Other films nominated for Oscars in 1964 were Marriage Italian-Style, with Sophia Loren and Marcello Mastroianni, as well as the eventual winner of the Foreign Language Film, Yesterday, Today and Tomorrow (also with Loren and Mastroianni), the Tennessee Williams film The Night of the Iguana, a Leslie Caron–Cary Grant war-comedy called Father Goose, the Beatles' A Hard Day's Night, the Jacques Demy musical The Umbrellas of Cherbourg, and the classic Japanese horror film Woman in the Dunes.
In other words, 1964 was a good year for the Academy Awards
Two weeks ago I looked at the list of forty films nominated, and I had twenty left, and I thought, well, why not watch the rest of 'em in the next month? So I started doing that. Here are the first three...
Seven Days in May is riveting stuff. And it is beautifully acted. It also stars Ava Gardner as a former lover of Lancaster's. Gardner is superb in this movie, and whenever I see one of her movies I am reminded of just how underrated of an actress she was. She is brilliant in literally everything, as far as I'm concerned.
Another presidential film made in 1964 is The Best Man, written by Gore Vidal and directed by Franklin J. Schaffner. The Best Man's poster makes it look rather like it might be a comedy, and the first few minutes of the film do nothing to disrupt that impression, but The Best Man is quite a serious film about two men in a presidential primary. The candidates are Henry Fonda and Cliff Robertson. Fonda plays a wise old man who quotes Marcus Aurelius, is in favor of racial equality, and has decided always to "do the right thing" (even though he is a bit of a philanderer, apparently). Robertson plays a truly odious politician who will do anything to win, is a complete racist, and seems to have not a sensitive bone in his body. The cast is rounded out by the former president (whose endorsement would crown the victor in the race) and Fonda's wife, who is a no-nonsense, lovely sort of woman who knows her husband doesn't really love her. Robertson's wife is rather an important character, too, but she is not given much of a part.

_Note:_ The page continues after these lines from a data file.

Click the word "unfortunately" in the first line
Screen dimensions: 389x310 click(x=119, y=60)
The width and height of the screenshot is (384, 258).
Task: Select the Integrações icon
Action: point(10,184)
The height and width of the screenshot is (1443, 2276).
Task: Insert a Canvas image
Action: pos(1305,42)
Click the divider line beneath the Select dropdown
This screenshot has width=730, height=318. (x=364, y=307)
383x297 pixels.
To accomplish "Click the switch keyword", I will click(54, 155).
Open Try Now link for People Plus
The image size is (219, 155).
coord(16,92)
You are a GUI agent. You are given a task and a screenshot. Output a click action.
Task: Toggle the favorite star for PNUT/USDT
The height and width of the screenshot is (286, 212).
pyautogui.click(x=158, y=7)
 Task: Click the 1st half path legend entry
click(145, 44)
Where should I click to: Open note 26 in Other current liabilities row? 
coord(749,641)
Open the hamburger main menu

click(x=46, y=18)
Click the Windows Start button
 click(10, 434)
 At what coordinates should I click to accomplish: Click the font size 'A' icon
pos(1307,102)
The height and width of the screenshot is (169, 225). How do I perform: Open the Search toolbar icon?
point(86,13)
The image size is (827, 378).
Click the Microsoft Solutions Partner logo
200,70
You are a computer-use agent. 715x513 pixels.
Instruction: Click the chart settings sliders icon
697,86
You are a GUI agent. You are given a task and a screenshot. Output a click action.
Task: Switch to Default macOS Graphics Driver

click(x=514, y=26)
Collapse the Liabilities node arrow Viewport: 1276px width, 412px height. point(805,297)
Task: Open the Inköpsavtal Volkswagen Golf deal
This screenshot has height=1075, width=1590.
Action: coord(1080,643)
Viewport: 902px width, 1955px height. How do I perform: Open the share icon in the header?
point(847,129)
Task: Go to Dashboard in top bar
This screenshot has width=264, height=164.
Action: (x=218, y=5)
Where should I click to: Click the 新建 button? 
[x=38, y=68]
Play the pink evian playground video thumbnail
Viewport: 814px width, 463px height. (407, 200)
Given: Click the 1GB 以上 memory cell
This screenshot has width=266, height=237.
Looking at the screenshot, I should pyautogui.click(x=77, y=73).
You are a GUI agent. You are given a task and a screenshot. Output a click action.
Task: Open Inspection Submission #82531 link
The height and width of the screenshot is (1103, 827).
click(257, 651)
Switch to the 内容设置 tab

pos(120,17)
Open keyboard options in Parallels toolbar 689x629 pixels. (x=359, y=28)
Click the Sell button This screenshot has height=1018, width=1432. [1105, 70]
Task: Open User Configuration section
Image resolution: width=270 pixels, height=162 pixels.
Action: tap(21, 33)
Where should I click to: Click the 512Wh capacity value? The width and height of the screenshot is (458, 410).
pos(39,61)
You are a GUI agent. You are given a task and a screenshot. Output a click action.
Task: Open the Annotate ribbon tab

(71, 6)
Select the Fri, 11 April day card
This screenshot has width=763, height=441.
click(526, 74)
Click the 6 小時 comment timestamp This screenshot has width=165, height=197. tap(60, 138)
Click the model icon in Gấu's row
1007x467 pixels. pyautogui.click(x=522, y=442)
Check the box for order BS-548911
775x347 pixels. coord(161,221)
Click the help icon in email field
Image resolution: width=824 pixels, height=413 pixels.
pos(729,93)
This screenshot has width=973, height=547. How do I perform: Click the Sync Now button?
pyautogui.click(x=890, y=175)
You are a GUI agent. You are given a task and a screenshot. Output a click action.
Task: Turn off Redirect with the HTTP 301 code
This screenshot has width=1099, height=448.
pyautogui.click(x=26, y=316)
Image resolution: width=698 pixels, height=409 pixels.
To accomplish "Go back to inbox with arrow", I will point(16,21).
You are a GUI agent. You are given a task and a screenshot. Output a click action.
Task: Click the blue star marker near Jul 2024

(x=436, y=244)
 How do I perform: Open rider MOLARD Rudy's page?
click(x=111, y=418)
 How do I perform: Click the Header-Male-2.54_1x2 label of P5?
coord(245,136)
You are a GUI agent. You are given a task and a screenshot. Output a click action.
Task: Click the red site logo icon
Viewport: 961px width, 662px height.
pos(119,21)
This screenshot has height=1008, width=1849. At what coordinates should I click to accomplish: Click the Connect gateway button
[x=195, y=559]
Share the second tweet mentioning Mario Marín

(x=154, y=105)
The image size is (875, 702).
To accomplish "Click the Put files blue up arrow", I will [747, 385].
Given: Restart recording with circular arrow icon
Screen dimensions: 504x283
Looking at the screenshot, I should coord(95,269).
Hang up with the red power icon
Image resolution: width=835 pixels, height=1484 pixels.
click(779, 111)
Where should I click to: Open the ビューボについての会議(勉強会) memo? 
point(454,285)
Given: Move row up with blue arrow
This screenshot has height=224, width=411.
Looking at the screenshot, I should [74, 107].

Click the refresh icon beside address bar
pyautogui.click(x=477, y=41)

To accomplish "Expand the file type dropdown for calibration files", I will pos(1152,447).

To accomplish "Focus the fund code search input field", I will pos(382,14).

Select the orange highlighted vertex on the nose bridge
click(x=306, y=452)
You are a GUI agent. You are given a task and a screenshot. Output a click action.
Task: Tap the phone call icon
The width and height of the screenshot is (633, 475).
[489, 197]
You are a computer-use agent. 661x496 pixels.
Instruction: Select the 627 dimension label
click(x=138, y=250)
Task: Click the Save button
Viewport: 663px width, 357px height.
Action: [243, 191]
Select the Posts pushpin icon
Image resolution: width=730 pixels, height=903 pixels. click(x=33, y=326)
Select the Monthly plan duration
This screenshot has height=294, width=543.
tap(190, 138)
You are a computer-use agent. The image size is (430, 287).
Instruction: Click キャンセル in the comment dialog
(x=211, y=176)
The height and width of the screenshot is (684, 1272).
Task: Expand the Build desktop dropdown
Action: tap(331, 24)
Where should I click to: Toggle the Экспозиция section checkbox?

This is only a so-so sort of picture. It doesn't actually make sense that someone quite so conservative and someone quite so liberal are fighting for power in the same party – one of them could at least have been a centrist of some sort. But also the film just doesn't generate interest in its own questions. Whether or not one man will do the right thing is not really the most fascinating topic. One rather wants to see his favorite character win. Fonda's character does all the right things, but his inability to get down into the mud and do all he can to make sure that this basically evil person doesn't become president really means that he himself is not presidential. And he knows it. He is not willing to get his hands dirty, and so over the course of the picture he comes to realize that he doesn't really have what it takes to be the president. I am not sure why the film is invested in men who are willing to get their hands dirty, but The Best Man sure believes that the office of the presidency needs that.
|Robertson at center, looking shifty|
This is a one-joke picture. Where the joke actually works is when we get to the White House and no one – and I mean no one, including her political opponents – behaves as though it is abnormal for a woman to be the president. The only person who can't seem to quite figure it out is the president's husband.
But Kisses for My President is not a serious movie in the least, and the movie opts for an easy ending when the president becomes pregnant and decides to resign because the doctor says the stress of the presidency will be too much for the baby. I'm rolling my eyes all the way to the back of my head. Kisses for My President is invested in both the absurdity and the impossibility that a woman could be president, and it finally decides that women are unfit for such jobs because they might get pregnant and, well, shouldn't they be taking care of their families in the first place? No thanks.